Despite efforts to increase diversity in geosciences and across STEM fields, only 35 out of a total of 737 doctoral degrees in earth, atmospheric, and ocean sciences were conferred to underrepresented minorities in the year 2012 (National Science Foundation, 2015). By losing diverse students, staff, and faculty from our field, we are losing the potential to create our best, most innovative science. GeoDES (Geoscience Diversity Experiential Simulations) is a National Science Foundation funded project focused on training up champions of diversity who will actively recruit more diverse geoscientists, and will also aid retention and promotion by improving hostile or “chilly” work environments through bystander interventions (Jackson and Leon, 2010) that leverage the innovative and unique affordances of immersive virtual simulations for professional development. By practicing specific skills, participants will begin to systematically open up the profession by countering bias in key professional gate-keeping roles such as search committees, annual review, promotion, and graduate admissions.

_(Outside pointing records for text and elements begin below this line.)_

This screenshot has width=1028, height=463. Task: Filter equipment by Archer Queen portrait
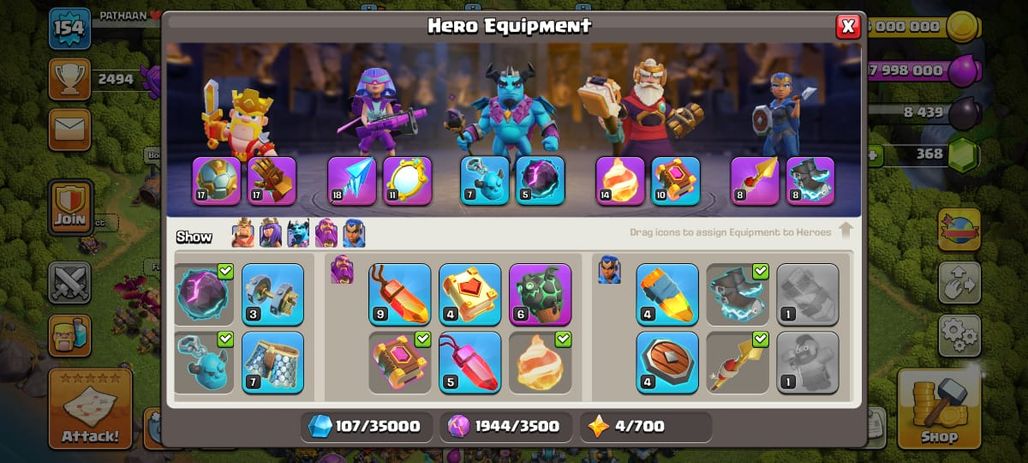pos(270,233)
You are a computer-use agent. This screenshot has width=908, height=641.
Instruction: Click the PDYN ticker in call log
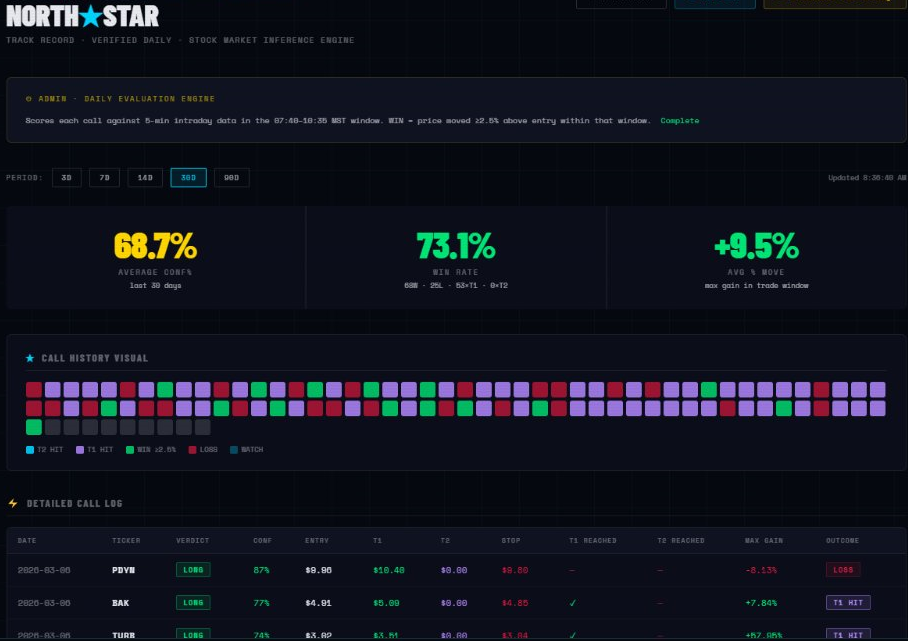pyautogui.click(x=123, y=570)
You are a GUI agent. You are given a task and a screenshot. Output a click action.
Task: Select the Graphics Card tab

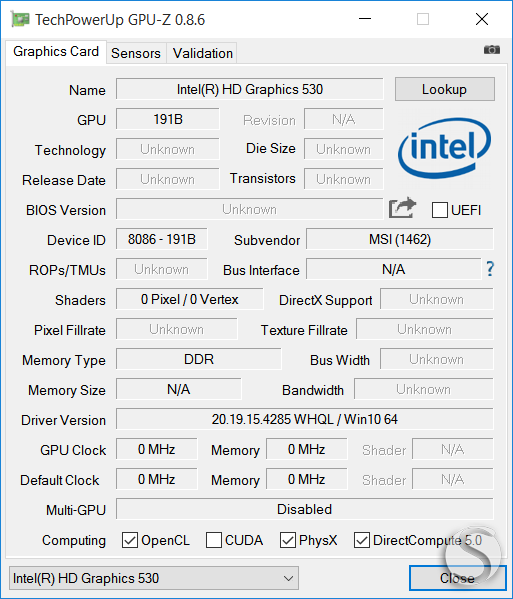tap(56, 52)
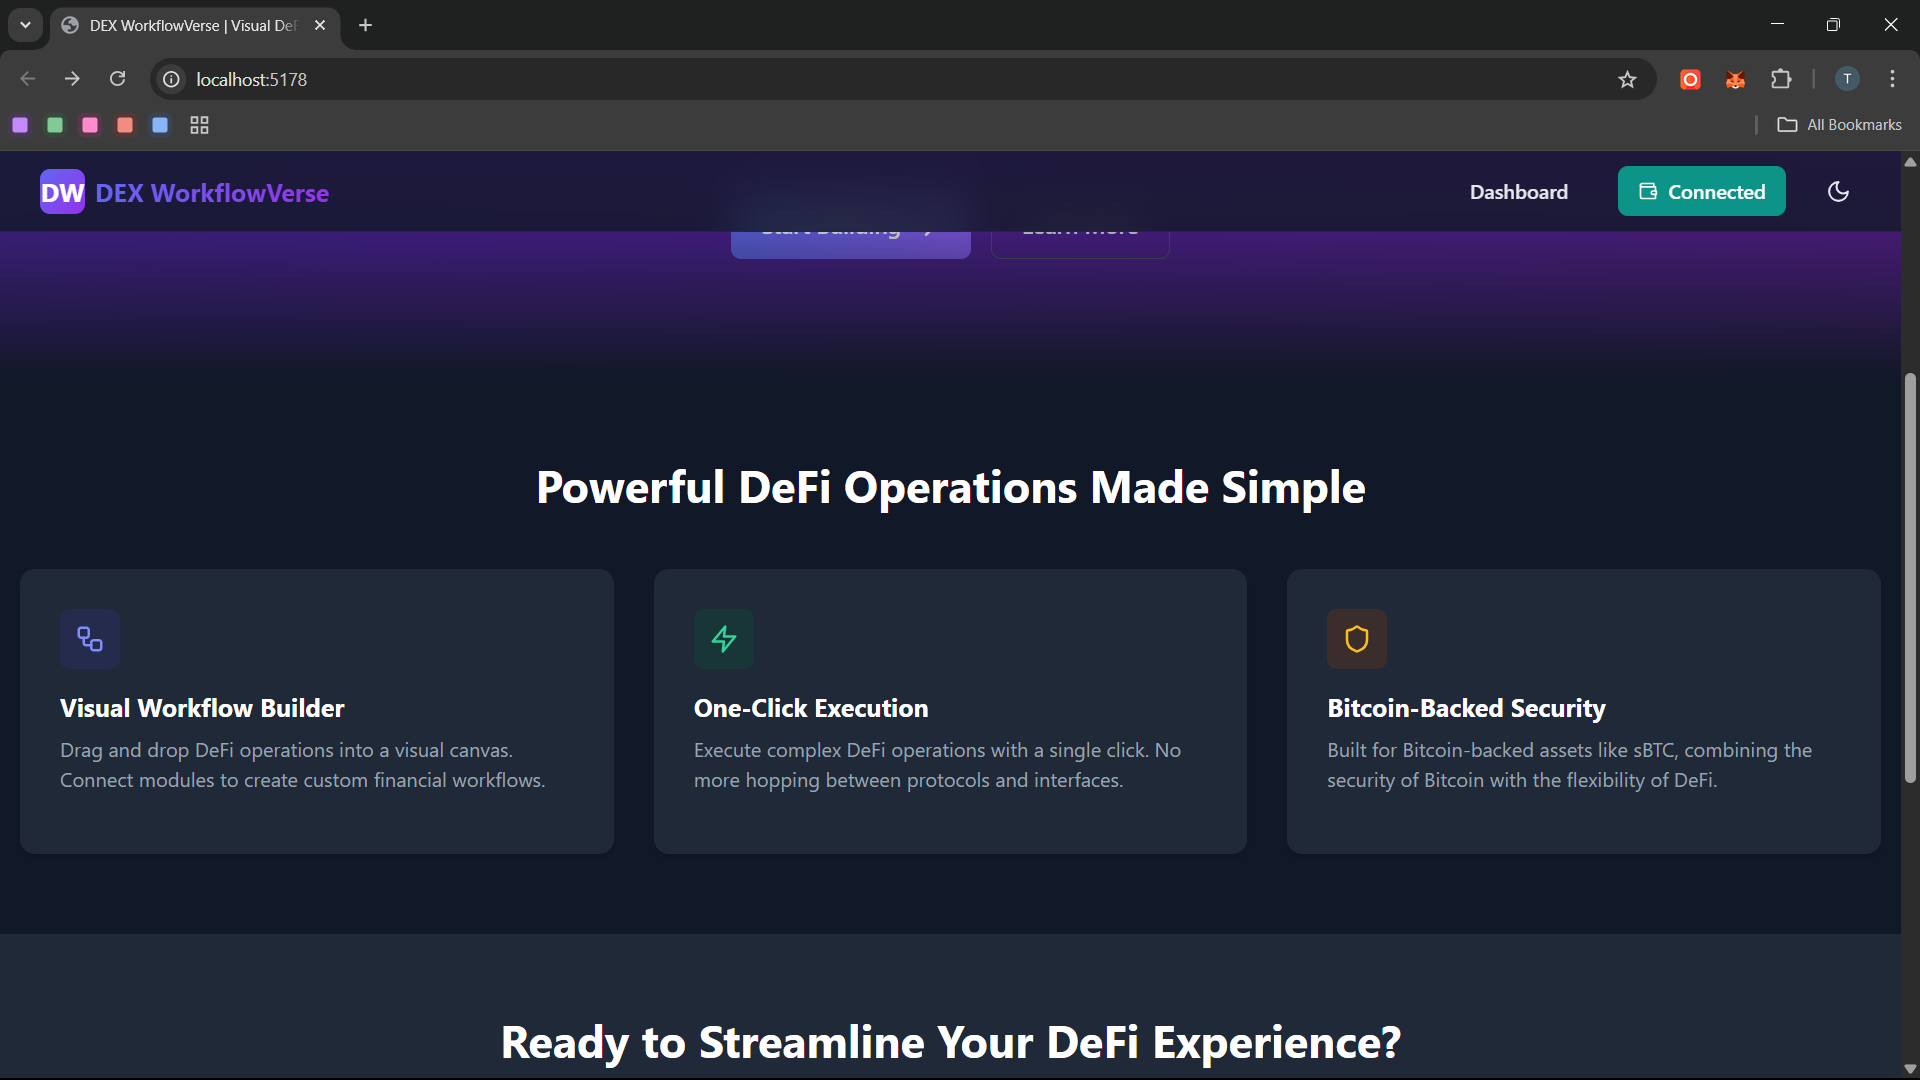Click the Visual Workflow Builder icon
The image size is (1920, 1080).
pyautogui.click(x=90, y=639)
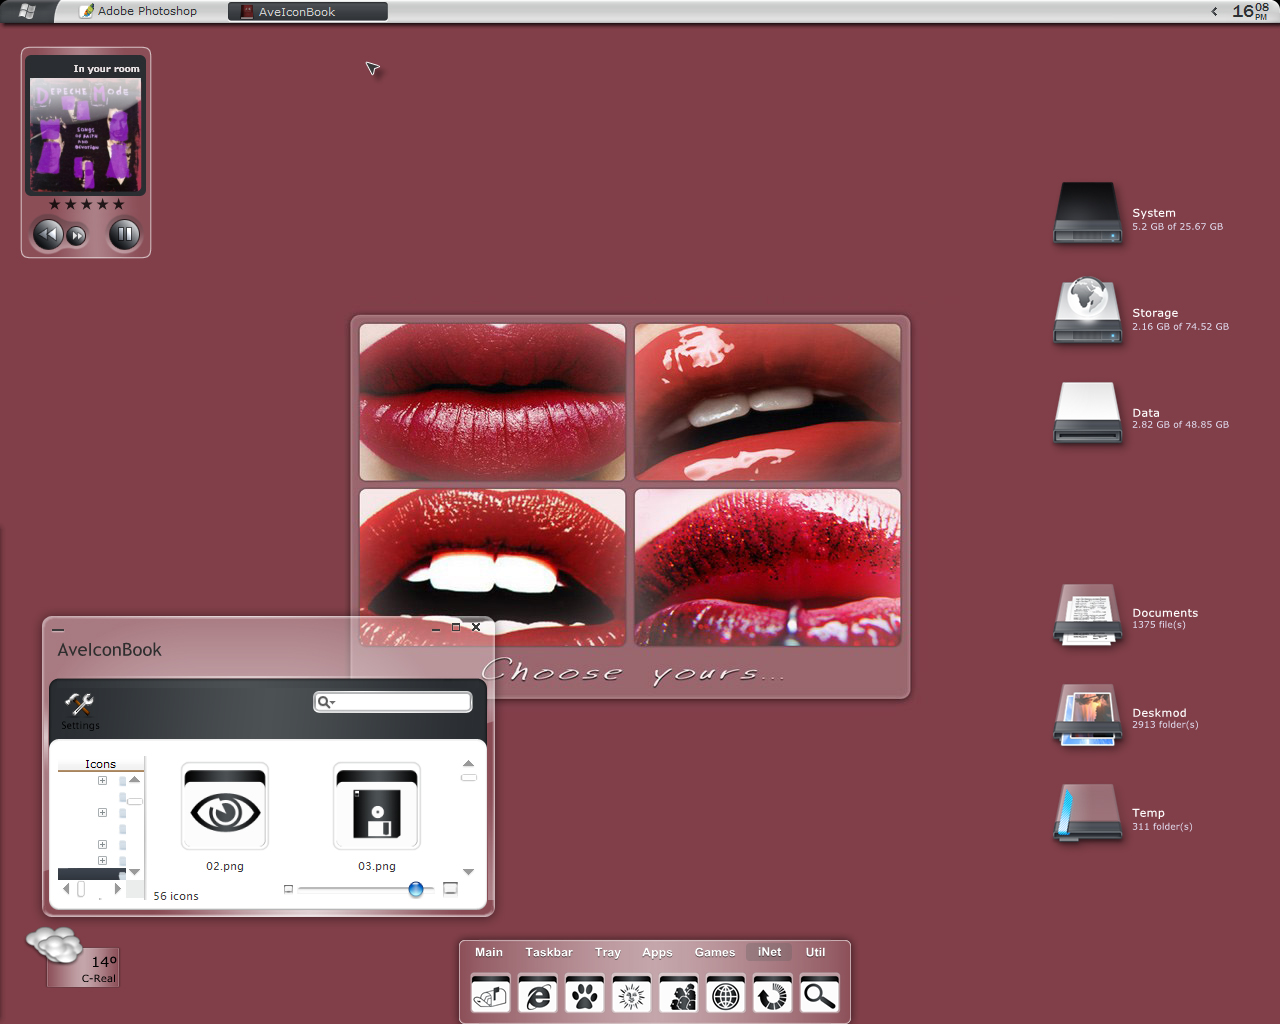The width and height of the screenshot is (1280, 1024).
Task: Click the globe network dock icon
Action: [x=726, y=994]
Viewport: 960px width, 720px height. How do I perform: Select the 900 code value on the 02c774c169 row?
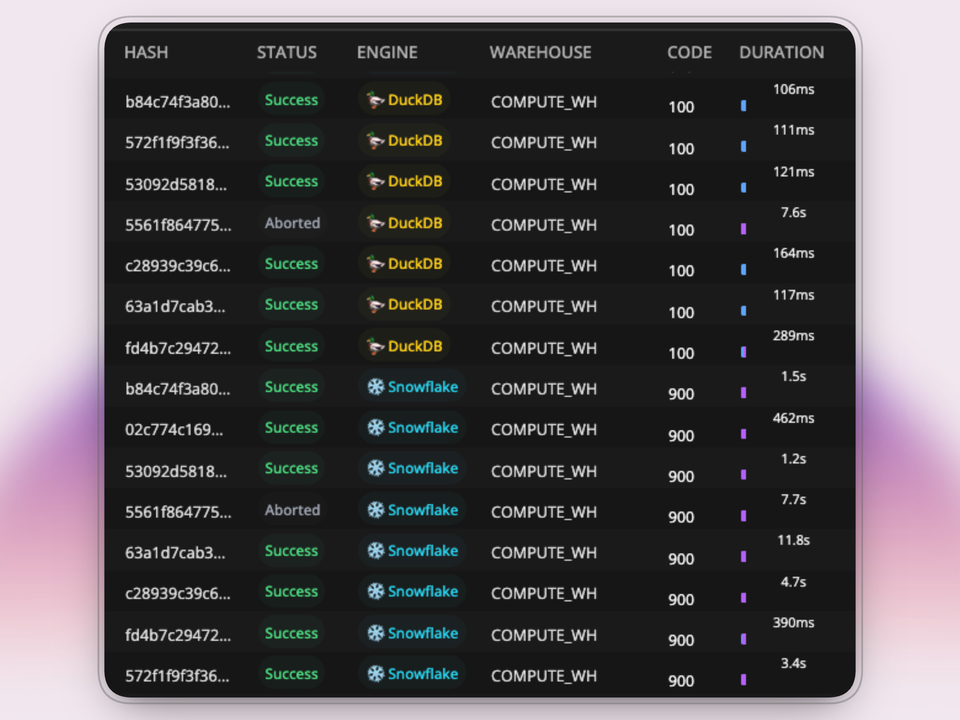(x=681, y=435)
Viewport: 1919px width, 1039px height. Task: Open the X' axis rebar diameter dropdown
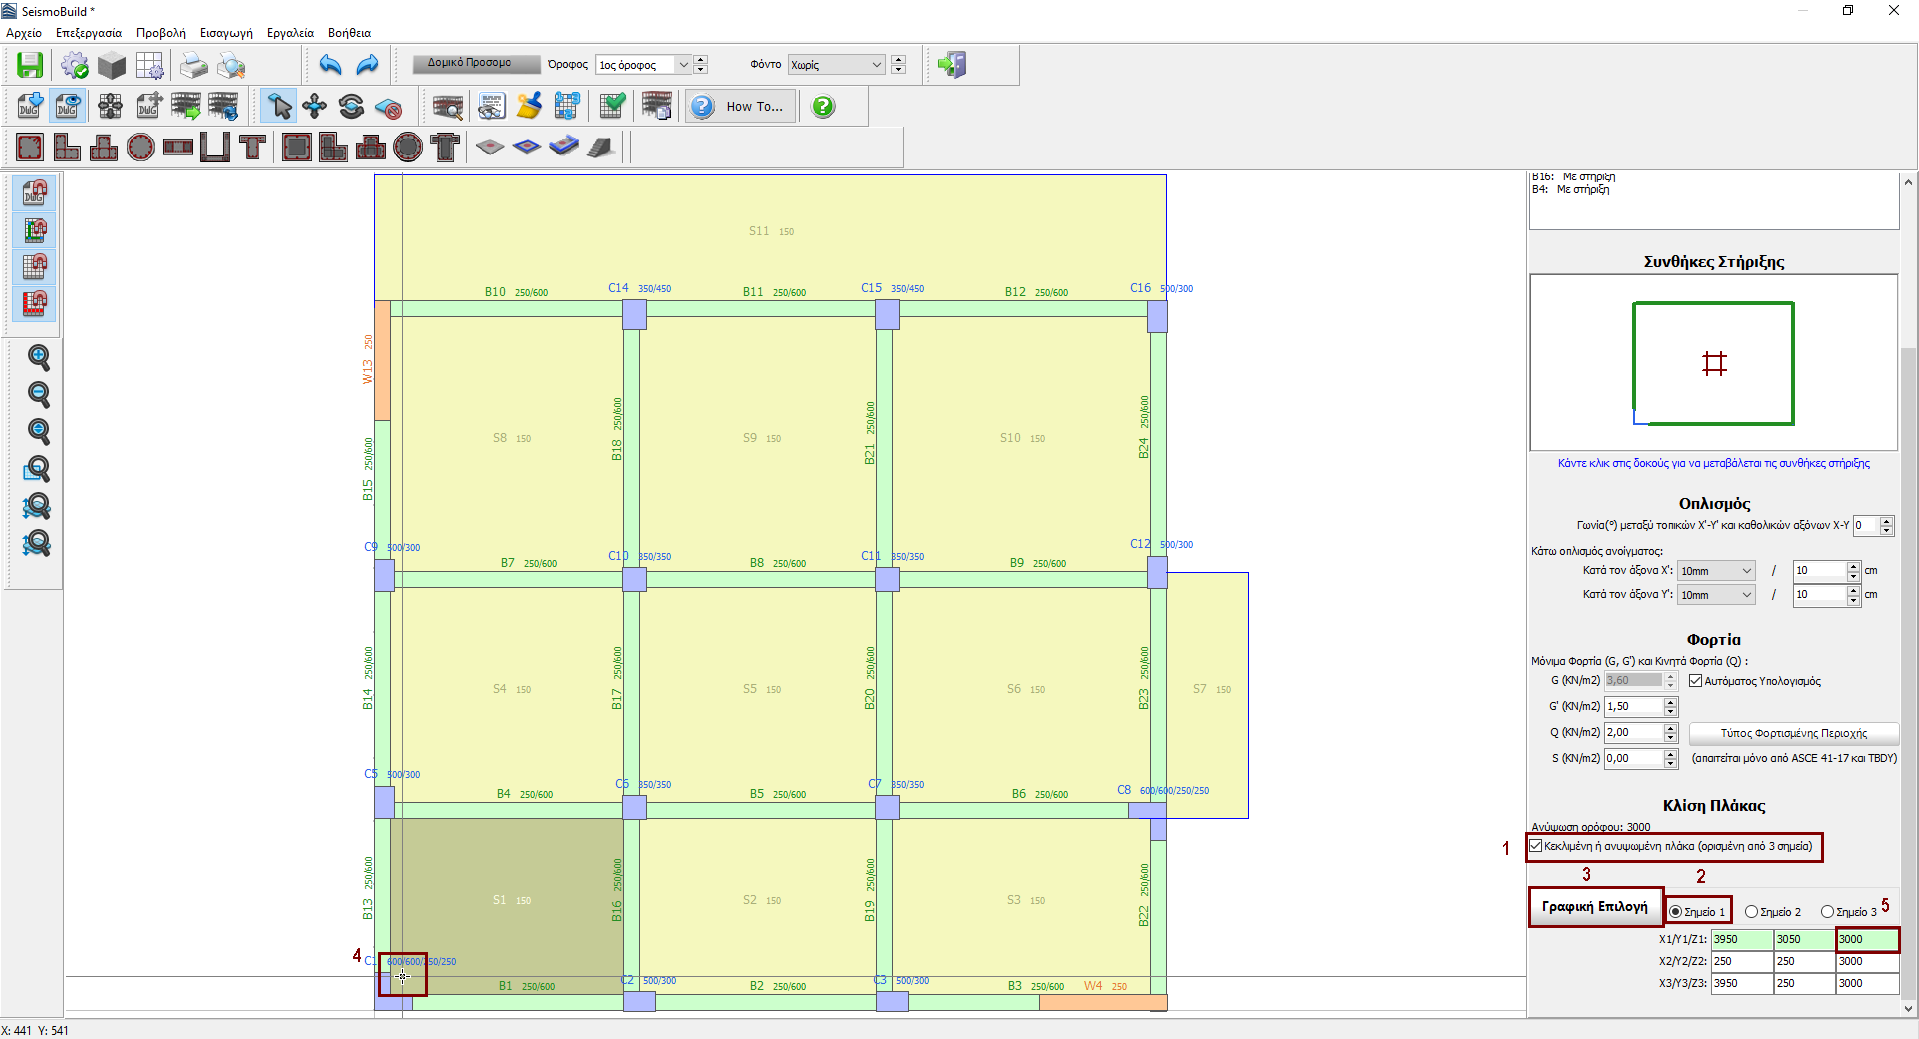[x=1746, y=571]
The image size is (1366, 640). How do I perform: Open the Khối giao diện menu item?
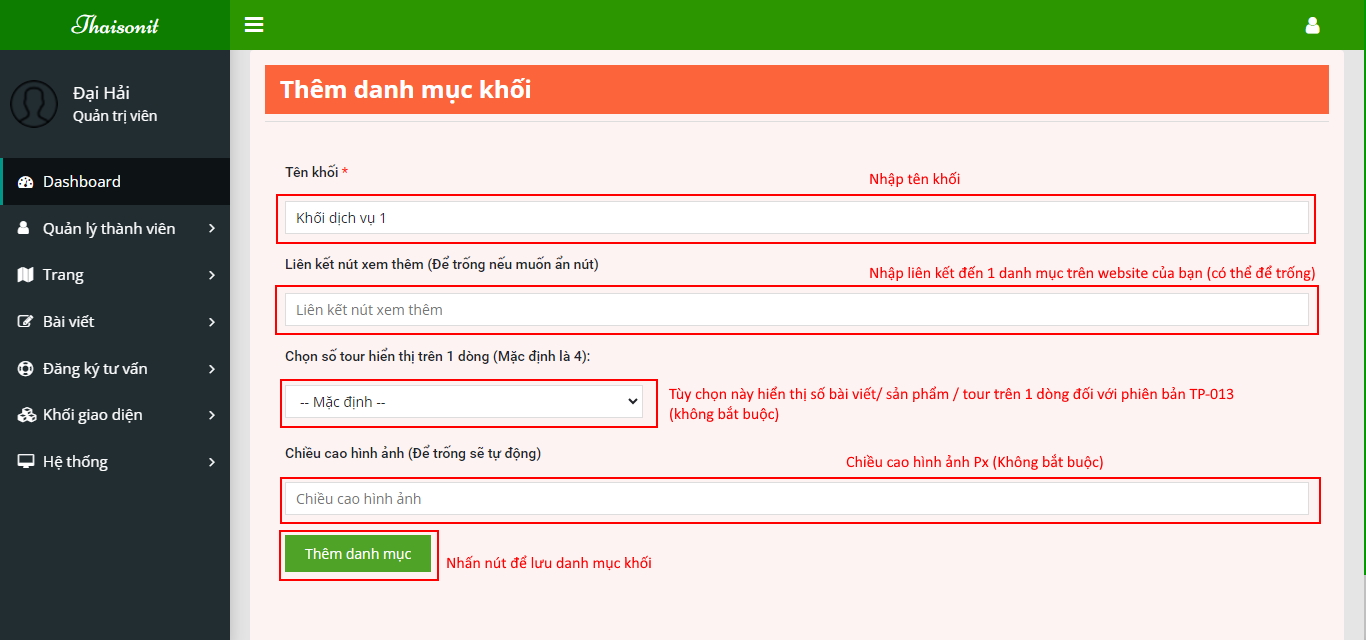[x=93, y=415]
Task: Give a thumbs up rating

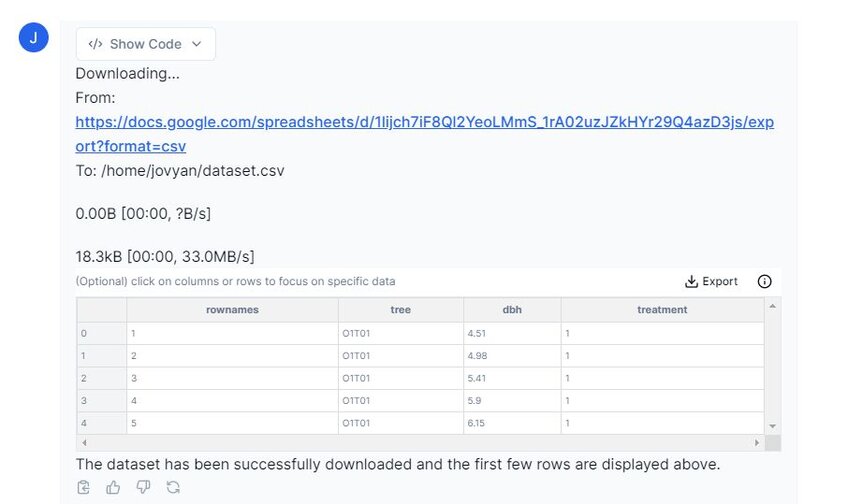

There is mounting evidence that the typical diversity training for university faculty members is largely ineffective at changing attitudes or behaviors (Bezrukova et al., 2012; Moss-Racusin et al., 2014). One possible reason for this is because there is low engagement in this type of training (Williams, 2013), and the training provided does not help participants take on specific behaviors to counter implicit and explicit biases or to push against institutional inertia (Bezrukova et al., 2012; Moss-Racusin et al., 2014).
Drawing from the teacher professional development (PD) literature, we propose a theory of change that is rooted in the importance of practice-focused PD (see Hamre et al., 2012). In this theory of change model, Hamre et al. concluded that, “interventions that primarily target beliefs and knowledge may have limited impacts on teachers’ practice unless they directly focus on practice” (p. 114). That is, helping people develop the behaviors and habits that are consistent with adaptive beliefs makes it more likely that they will not only change behaviors for the long term, but also will correspondingly change their beliefs.
But how do you practice countering prejudice in an authentic way? Virtual simulated professional development (VSPD) is the use of virtual reality (VR) technology to bridge formal training and real-world experience by providing authentic, hands-on, training simulations for professionals. VSPD is situational learning constructed using a variety of techniques and software tools, including simulation-based learning and virtual 2D/3D worlds. The use of VR tools combines the knowledge base that is already being used by numerous occupations to harness the power of promising new strategies that can be applied to leadership development. The use of VSPD can provide the field of leadership the opportunity to integrate theory and practice to accelerate professional growth much like what is already occurring in aviation, medicine, and the military.